We had to look for three examples of suspenseful moments.
During the opening sequence we see the man shaving and changing his contacts, which didn’t really seem weird and gave the impression that he was just a normal guy. After he heads downstairs and makes himself some coffee and toast, with some Christmas music playing in the background again nothing weird really stood out. Then the tone of the music becomes slightly darker and the camera tilts to the left and shows us the face of a dead child. Because the beginning was so ordinary and insignificant it was really unexpected and suspenseful and made us ask questions about the guy, who’s acting so calm while surrounded by various dead bodies scattered around the house.
Another suspenseful scene is when the ‘Stepfather’ decides to kill the old woman because she was getting in the way of his plans. While the old woman is talking to her cat the music becomes very sinister and the audience can tell that something bad is about to happen. The woman turns around and we expecting the murderer to be behind her and surprised when a cat jumps out from behind which was very surprising. This lulls us into a false sense of security until the real murderer pops up behind her. This False Plateau is a great way of creating suspense and is generally unexpected.

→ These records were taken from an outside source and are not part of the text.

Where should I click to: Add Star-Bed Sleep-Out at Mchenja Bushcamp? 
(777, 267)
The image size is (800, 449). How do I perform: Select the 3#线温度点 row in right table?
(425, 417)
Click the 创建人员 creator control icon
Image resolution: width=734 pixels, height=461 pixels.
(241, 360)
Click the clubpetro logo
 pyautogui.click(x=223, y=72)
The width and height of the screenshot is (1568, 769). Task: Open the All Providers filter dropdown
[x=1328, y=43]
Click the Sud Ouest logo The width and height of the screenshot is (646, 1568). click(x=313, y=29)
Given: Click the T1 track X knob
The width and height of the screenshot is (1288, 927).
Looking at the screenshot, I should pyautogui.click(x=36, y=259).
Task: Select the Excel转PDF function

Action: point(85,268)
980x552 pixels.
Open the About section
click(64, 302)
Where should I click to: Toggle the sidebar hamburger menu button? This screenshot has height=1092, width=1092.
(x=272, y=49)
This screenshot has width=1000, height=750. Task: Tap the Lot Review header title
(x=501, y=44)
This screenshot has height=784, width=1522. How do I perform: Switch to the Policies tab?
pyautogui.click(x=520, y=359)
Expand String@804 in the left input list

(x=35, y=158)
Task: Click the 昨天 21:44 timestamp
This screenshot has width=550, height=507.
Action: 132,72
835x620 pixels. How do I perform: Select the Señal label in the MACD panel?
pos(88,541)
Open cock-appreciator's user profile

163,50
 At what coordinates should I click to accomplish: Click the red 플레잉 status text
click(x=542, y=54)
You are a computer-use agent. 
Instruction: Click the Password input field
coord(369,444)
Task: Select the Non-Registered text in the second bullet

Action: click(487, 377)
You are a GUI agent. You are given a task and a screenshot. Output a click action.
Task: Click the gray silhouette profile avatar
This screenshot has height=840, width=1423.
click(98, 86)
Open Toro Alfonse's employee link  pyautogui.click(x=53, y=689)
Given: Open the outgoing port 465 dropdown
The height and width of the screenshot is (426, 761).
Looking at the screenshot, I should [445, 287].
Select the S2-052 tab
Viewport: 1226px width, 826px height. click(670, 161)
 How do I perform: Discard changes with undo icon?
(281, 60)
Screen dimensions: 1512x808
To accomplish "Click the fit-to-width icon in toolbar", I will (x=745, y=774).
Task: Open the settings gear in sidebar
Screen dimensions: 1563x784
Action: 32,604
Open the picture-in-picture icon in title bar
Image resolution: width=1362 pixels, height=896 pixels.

When Michael and his girlfriend start to search the ‘stepfathers’ room and we see in a different clip that the stepfather is returning home while the other two are unaware. This technique is known as Alfred Hitchcock’s ‘Bomb Theory’ where the audience knows something that the characters don’t. We get the feeling that something bad is going to happen and Michael will get caught. As the stepfather searches the house he sees the hanger in the wardrobe moving and we immediately think that Michael and Kelly are in there until we hear them laughing and see that they are back in the pool.